MATERIAL FOR THIS EXERCISE:
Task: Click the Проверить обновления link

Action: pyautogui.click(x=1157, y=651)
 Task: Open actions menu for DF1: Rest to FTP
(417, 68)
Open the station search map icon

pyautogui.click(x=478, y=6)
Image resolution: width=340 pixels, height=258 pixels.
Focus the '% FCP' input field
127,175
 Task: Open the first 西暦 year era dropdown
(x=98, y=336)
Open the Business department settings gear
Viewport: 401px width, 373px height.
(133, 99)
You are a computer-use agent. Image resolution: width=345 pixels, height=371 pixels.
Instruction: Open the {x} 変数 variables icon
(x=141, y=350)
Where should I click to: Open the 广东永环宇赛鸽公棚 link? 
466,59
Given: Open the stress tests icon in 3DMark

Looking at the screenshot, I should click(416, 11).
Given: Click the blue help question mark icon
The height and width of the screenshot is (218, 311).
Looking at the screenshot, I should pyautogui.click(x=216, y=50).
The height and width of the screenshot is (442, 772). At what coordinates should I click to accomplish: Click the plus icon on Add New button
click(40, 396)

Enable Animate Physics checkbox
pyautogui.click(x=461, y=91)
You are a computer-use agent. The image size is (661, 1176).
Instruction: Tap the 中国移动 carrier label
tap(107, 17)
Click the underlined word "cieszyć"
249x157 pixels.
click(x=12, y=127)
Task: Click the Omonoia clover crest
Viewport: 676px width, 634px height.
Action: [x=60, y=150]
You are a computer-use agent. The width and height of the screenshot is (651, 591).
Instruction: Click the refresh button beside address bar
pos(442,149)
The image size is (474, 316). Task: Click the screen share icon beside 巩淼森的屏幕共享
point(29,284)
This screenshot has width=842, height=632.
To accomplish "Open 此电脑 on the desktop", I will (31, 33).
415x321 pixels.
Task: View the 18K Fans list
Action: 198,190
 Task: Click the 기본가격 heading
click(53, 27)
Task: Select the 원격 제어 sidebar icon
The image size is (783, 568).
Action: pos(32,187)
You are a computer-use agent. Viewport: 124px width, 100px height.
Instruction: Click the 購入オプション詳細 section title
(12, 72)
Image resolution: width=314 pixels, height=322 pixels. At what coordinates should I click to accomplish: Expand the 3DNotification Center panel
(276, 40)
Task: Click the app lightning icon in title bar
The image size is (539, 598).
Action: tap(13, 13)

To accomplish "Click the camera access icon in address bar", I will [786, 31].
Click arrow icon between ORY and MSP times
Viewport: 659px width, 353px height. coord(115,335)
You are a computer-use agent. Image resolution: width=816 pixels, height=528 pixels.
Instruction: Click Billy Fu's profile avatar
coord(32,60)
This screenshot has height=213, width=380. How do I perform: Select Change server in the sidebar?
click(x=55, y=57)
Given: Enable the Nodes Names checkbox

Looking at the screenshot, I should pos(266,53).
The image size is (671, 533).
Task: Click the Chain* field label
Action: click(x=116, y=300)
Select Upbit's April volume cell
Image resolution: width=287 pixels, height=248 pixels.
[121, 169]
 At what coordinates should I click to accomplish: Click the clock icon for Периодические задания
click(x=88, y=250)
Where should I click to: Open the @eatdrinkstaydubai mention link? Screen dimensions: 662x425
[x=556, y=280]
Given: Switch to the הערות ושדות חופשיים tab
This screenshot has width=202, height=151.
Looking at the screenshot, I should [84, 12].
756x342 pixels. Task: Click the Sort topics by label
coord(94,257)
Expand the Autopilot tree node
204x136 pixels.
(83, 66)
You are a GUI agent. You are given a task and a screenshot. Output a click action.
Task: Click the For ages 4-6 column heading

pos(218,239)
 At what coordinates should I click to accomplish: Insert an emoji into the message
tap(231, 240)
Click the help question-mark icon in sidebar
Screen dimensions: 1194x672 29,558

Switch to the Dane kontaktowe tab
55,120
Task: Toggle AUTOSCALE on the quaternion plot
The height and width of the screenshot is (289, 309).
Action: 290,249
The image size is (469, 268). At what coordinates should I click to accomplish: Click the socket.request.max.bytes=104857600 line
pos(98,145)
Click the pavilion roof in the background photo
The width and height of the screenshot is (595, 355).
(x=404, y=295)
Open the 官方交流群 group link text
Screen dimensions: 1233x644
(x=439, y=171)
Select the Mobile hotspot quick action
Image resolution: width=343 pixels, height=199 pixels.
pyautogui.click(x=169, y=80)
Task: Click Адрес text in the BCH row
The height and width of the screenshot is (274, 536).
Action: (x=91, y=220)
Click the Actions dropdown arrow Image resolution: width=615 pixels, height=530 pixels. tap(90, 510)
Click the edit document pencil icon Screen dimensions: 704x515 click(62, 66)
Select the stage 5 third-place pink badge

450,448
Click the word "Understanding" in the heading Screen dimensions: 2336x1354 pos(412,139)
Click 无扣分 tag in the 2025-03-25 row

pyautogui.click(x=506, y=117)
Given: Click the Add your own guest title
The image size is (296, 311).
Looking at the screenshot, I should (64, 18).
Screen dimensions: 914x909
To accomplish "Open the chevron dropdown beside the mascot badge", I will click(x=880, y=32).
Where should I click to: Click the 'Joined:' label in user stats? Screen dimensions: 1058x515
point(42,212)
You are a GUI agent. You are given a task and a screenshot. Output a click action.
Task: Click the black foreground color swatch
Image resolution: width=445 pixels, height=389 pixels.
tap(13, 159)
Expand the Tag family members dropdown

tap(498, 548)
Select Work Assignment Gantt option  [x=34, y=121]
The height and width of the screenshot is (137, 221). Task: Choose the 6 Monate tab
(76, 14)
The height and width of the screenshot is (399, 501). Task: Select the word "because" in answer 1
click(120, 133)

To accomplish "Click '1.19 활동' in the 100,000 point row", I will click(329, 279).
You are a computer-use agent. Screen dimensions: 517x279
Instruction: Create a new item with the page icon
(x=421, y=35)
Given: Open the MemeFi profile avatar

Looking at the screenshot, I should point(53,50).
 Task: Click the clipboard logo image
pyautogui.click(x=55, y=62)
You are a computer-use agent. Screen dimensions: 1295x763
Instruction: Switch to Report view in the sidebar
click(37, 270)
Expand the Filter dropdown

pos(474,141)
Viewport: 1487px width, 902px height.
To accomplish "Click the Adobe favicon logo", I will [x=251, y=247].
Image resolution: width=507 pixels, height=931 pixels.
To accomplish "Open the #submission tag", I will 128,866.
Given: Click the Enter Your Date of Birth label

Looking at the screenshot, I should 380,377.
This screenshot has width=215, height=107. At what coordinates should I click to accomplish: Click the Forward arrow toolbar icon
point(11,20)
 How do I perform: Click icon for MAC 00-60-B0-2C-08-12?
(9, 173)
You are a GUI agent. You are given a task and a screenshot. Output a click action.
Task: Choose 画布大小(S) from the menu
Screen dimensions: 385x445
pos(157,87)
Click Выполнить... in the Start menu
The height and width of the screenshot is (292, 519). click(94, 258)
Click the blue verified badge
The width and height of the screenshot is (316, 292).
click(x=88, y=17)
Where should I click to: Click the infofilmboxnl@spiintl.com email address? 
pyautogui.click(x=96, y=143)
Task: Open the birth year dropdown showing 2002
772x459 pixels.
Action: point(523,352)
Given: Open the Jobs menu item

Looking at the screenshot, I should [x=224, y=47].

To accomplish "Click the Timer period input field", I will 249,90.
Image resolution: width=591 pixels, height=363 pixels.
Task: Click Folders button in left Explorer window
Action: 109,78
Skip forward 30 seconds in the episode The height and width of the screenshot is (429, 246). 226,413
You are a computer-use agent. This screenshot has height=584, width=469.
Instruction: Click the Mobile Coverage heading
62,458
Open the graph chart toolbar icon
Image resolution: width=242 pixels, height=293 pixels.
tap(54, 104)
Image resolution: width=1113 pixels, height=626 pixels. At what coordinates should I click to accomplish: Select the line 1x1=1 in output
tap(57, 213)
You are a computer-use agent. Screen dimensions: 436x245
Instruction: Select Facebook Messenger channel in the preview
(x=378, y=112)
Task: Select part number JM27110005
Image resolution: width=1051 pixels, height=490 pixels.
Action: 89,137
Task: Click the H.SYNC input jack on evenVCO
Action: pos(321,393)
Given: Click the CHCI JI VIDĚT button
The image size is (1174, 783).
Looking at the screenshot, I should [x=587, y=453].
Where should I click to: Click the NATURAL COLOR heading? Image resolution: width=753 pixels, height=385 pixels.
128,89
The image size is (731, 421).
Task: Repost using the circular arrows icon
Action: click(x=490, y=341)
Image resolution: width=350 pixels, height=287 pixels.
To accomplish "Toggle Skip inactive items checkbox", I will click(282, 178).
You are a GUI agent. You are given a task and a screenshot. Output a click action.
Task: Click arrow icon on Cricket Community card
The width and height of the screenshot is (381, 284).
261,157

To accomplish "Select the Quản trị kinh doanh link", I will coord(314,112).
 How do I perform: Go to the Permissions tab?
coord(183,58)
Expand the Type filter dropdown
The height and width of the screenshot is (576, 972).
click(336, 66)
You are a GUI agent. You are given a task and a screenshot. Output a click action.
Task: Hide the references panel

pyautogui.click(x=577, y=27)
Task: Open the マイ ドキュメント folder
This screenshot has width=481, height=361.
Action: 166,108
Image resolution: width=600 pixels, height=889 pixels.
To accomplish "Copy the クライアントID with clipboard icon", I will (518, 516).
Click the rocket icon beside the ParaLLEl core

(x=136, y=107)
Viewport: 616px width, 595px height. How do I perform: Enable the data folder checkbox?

PROBLEM:
Determine how many lines of the listing hold the word "blue" and reply with that figure alone.

RESULT:
2